- First tankōbon volume cover

おかみさん
- Genre: Comedy; Slice of life; Sports;
- Written by: Ichimaru (ja)
- Published by: Shogakukan
- Magazine: Big Comic Original
- Original run: 1990 – 1999
- Volumes: 17

Okami-san Heisei Basho
- Written by: Ichimaru
- Published by: Shogakukan
- Magazine: Big Comic Original
- Original run: October 20, 2011 – September 5, 2013
- Volumes: 2
- Anime and manga portal

= Okami-san =

Japanese manga series

Okami-san (おかみさん) is a Japanese manga series written and illustrated by Ichimaru. It was serialized in Shogakukan's seinen manga magazine Big Comic Original from 1990 to 1999, with its chapters collected in 17 tankōbon volumes. It was followed by a sequel, Okami-san Heisei Basho, serialized in the same magazine from 2011 to 2013, with its chapters collected in two tankōbon volumes. The series is about a woman who becomes the manager of a stable of sumo wrestlers.

In 1993, Okami-san won the 38th Shogakukan Manga Award in the general category.

==Plot==
Hatsuko Yamazaki (山咲 はつ子, Yamazaki Hatsuko) is a cheerful and energetic woman who becomes the manageress of the newly established Kasugabeya stable after marrying sumo wrestler Kazuo Yamazaki (山咲 一雄, Yamazaki Kazuo). Initially, she has no knowledge of sumo, is inexperienced in household management, and struggles with cooking. Despite these challenges, her optimism and determination allow her to connect with the stable's young wrestlers. Through conflicts and mutual encouragement, she gradually grows into a supportive figure for them. Set in the world of professional sumo, the series depicts the daily life of a sumo stable, incorporating details about sumo traditions and culture. The story focuses on Hatsuko's personal growth as she adapts to her role and forms bonds with the wrestlers under her care.

==Publication==
Written and illustrated by Ichimaru, Okami-san was serialized in Shogakukan's seinen manga magazine Big Comic Original from 1990 to 1999. Shogakukan collected its chapters in seventeen tankōbon volumes, released from August 30, 1991, to March 30, 1999.
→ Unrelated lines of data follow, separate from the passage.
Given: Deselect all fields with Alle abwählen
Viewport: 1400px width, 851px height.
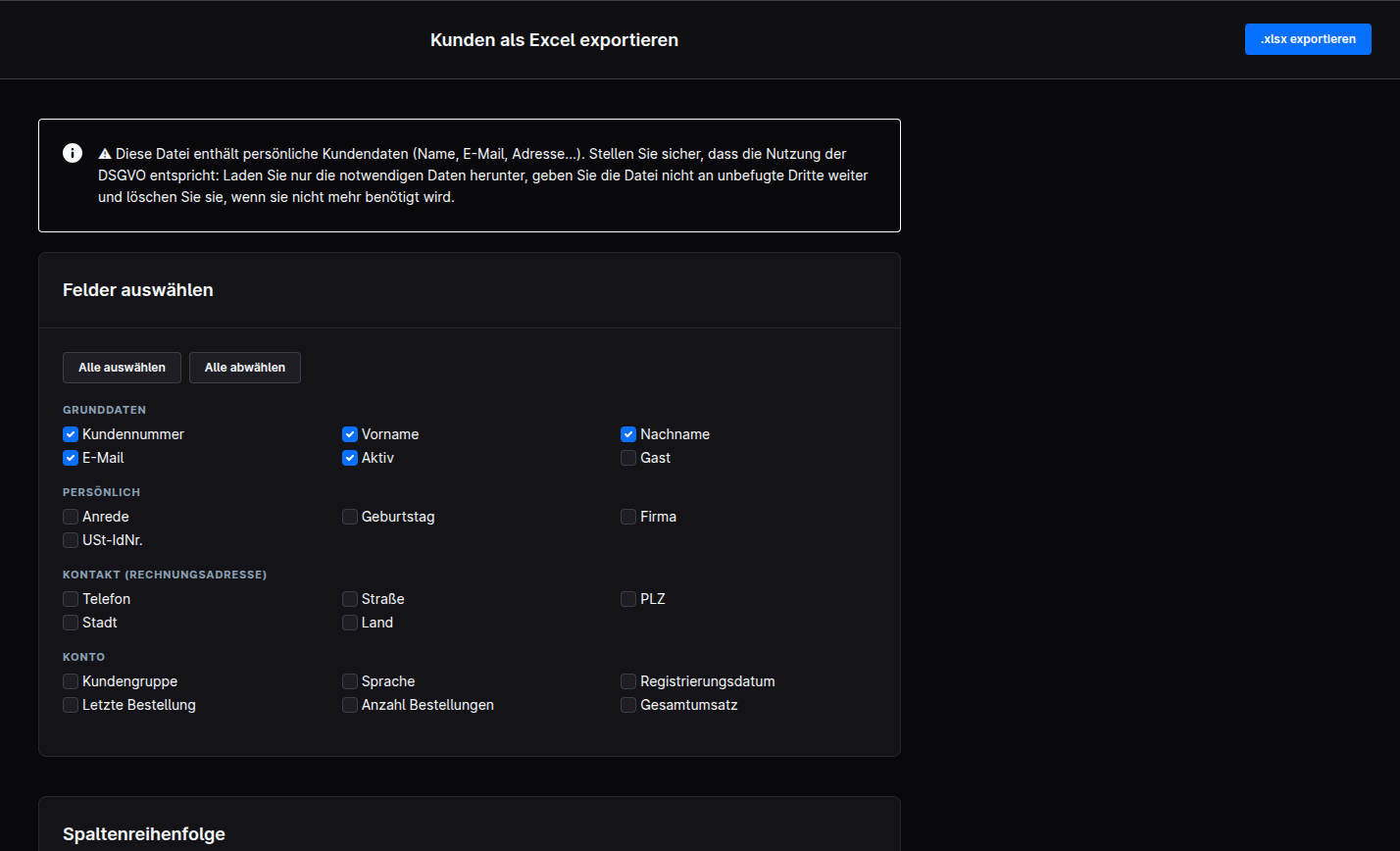Looking at the screenshot, I should (x=245, y=368).
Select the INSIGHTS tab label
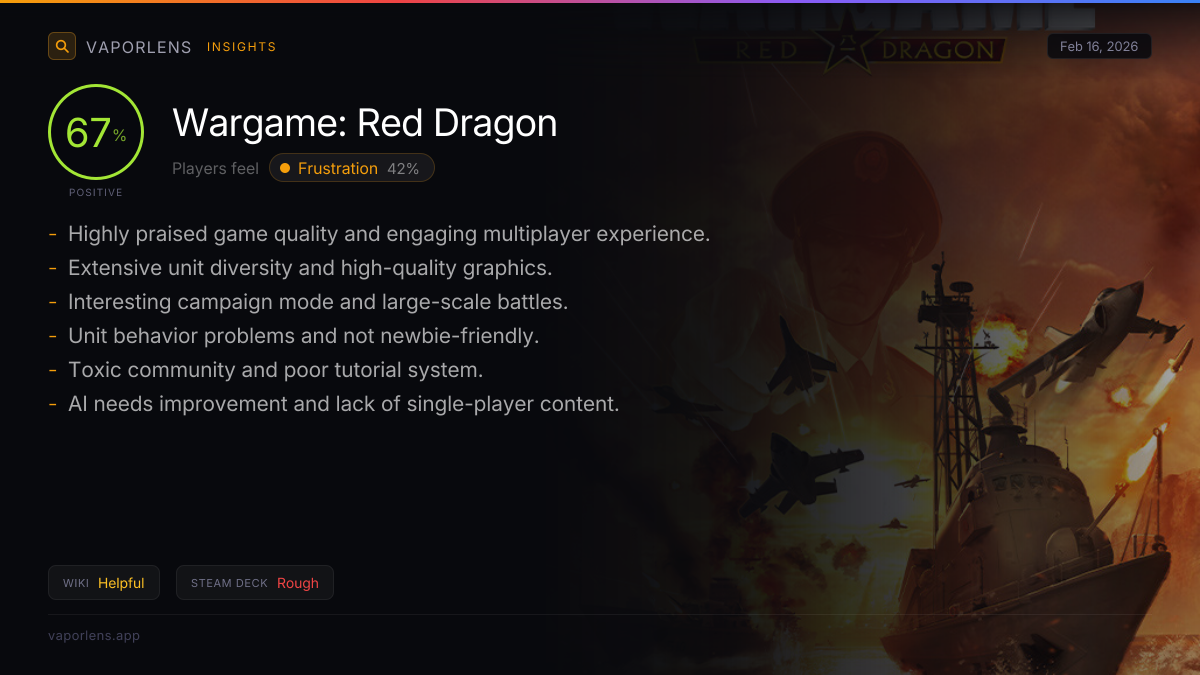Image resolution: width=1200 pixels, height=675 pixels. tap(242, 47)
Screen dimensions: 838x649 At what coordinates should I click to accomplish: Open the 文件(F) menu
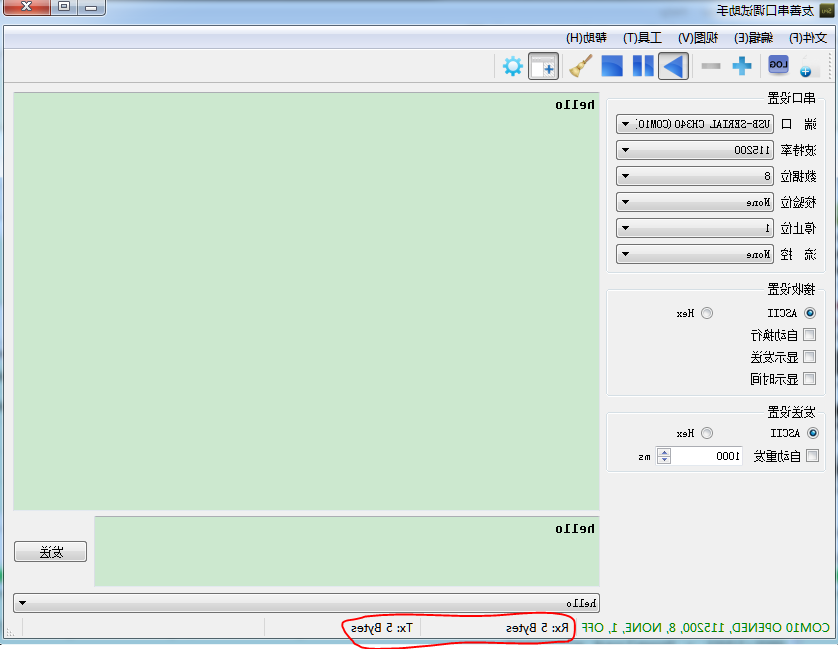pos(808,37)
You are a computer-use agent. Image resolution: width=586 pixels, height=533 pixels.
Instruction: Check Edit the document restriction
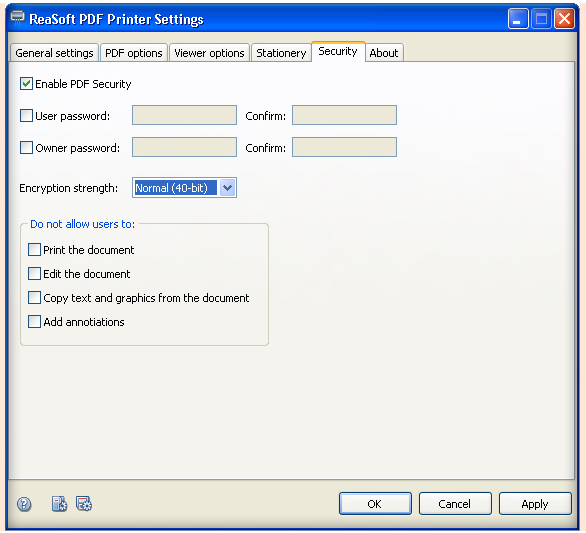click(x=34, y=274)
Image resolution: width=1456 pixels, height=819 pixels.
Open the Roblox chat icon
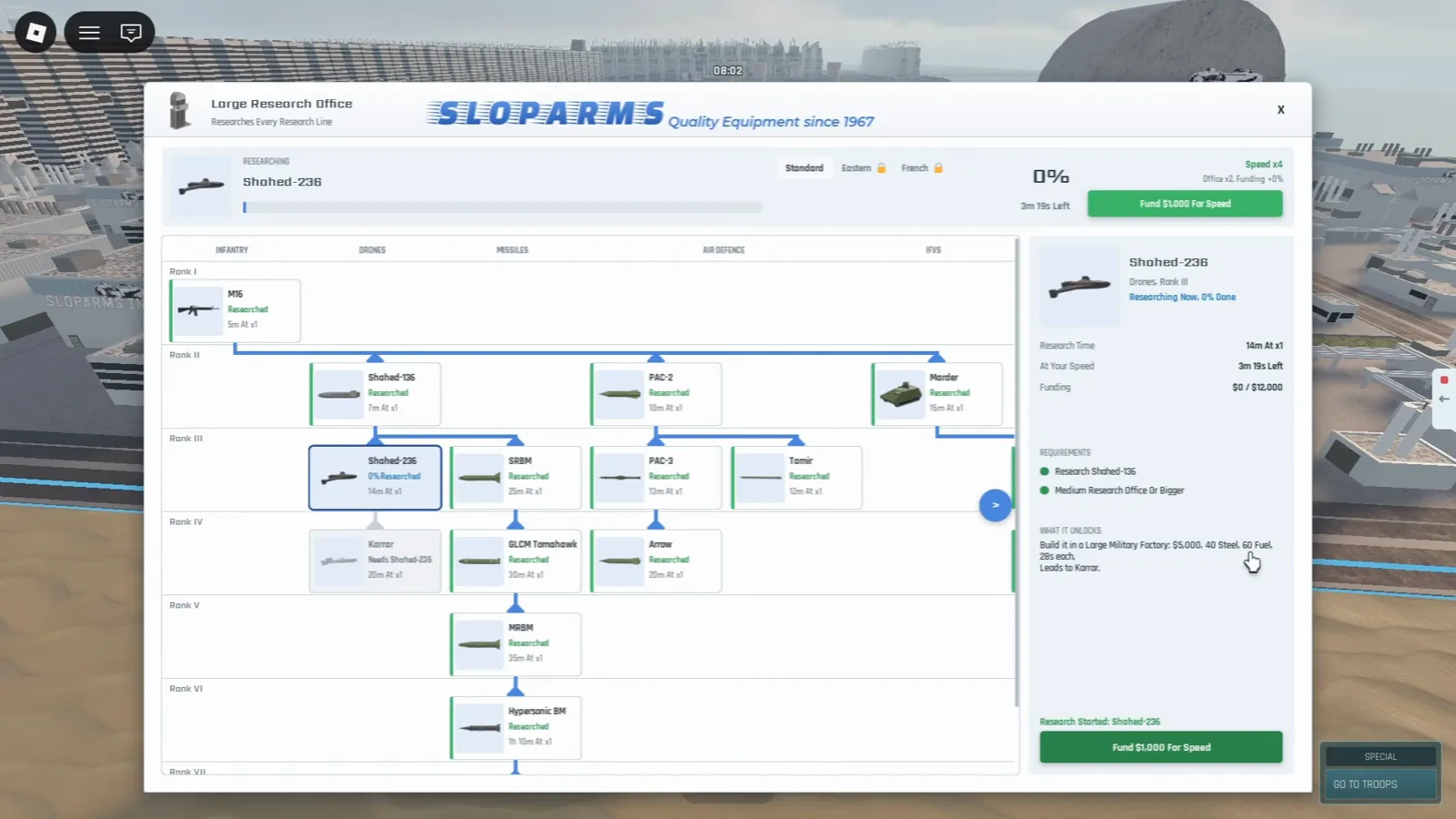pos(131,33)
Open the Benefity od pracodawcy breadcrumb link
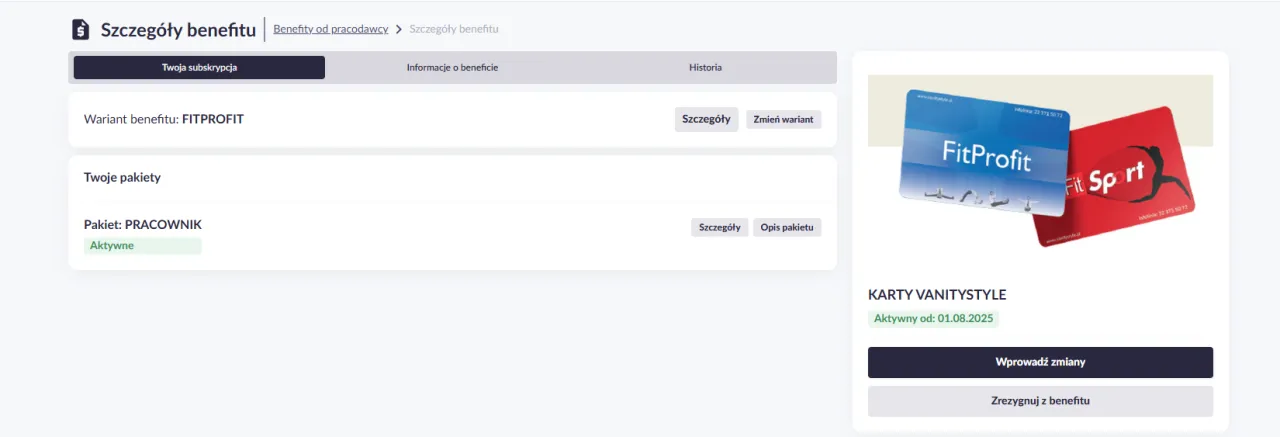 pyautogui.click(x=330, y=29)
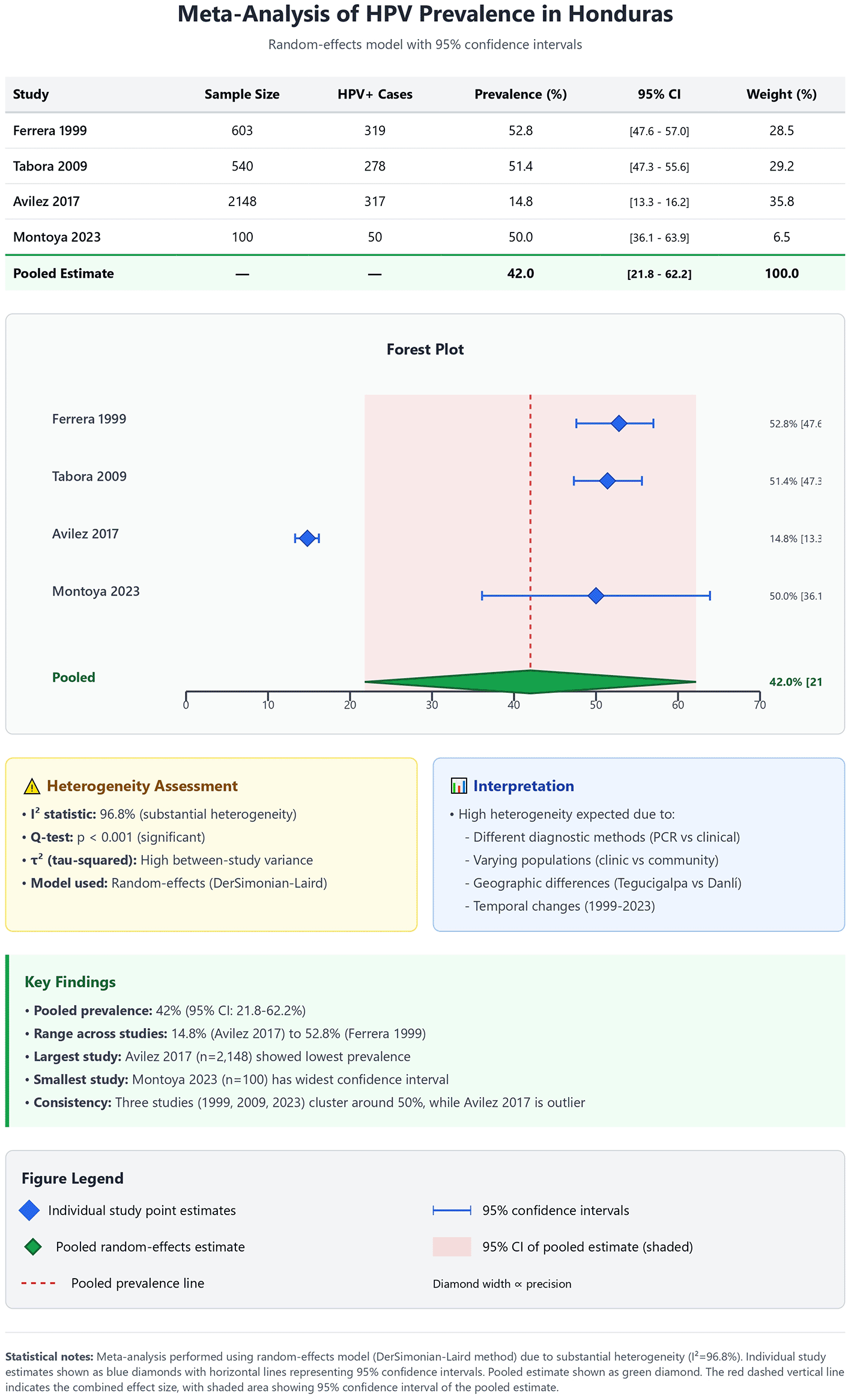The width and height of the screenshot is (851, 1400).
Task: Select the Avilez 2017 row in the table
Action: 46,202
A sequel, titled (おかみさん 平成場所, Okami-san Heisei Basho), was serialized for sixteen chapters in the same magazine from October 20, 2011, to September 5, 2013. Two tankōbon volumes were released on February 28 and December 27, 2013.

===Volumes===
====Okami-san====

| No. | Japanese release date | Japanese ISBN |
|---|---|---|
| 1 | August 30, 1991 | 978-4-09-182651-0 |
| 2 | December 17, 1991 | 978-4-09-182652-7 |
| 3 | July 30, 1992 | 978-4-09-182653-4 |
| 4 | January 30, 1993 | 978-4-09-182654-1 |
| 5 | September 30, 1993 | 978-4-09-182655-8 |
| 6 | April 28, 1994 | 978-4-09-182656-5 |
| 7 | November 30, 1994 | 978-4-09-182657-2 |
| 8 | August 30, 1995 | 978-4-09-182658-9 |
| 9 | April 27, 1996 | 978-4-09-182659-6 |
| 10 | September 30, 1996 | 978-4-09-182660-2 |
| 11 | February 28, 1997 | 978-4-09-184411-8 |
| 12 | June 30, 1997 | 978-4-09-184412-5 |
| 13 | September 30, 1997 | 978-4-09-184413-2 |
| 14 | February 26, 1998 | 978-4-09-184414-9 |
| 15 | July 30, 1998 | 978-4-09-184415-6 |
| 16 | October 30, 1998 | 978-4-09-184416-3 |
| 17 | March 30, 1999 | 978-4-09-184417-0 |

====Okami-san Heisei Basho====

| No. | Japanese release date | Japanese ISBN |
|---|---|---|
| 1 | February 28, 2013 | 978-4-09-185023-2 |
| 2 | December 27, 2013 | 978-4-09-185724-8 |

==Reception==
In 1993, alongside Hideki Arai's Miyamoto kara Kimi e, Okami-san won the 38th Shogakukan Manga Award in the general category.